* [TRY IT]:
Entries follow. Give back exactly the lines starting at the one containing "This screenshot has width=370, height=241." and ending at the one containing "The height and", and no other lines.

═══ RECORDS PROVIDED ═══

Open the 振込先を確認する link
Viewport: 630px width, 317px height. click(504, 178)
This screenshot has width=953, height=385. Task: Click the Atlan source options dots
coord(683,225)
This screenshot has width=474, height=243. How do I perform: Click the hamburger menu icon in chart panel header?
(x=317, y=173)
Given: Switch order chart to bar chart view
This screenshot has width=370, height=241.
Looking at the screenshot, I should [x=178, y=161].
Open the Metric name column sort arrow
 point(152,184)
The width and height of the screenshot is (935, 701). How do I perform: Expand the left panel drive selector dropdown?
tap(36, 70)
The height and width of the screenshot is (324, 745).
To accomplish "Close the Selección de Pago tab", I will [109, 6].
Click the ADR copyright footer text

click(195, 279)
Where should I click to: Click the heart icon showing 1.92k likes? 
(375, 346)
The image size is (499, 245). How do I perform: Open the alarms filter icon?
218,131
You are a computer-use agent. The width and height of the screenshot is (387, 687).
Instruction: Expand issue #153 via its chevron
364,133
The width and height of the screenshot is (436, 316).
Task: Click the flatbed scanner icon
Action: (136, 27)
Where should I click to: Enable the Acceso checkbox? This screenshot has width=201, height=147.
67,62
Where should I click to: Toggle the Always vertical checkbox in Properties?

═══

* [ANSWER TO THIS TASK]:
This screenshot has width=370, height=241.
Looking at the screenshot, I should [x=178, y=161].
Open the Metric name column sort arrow
 point(152,184)
The width and height of the screenshot is (935, 701). How do I perform: Expand the left panel drive selector dropdown?
tap(36, 70)
The height and width of the screenshot is (324, 745).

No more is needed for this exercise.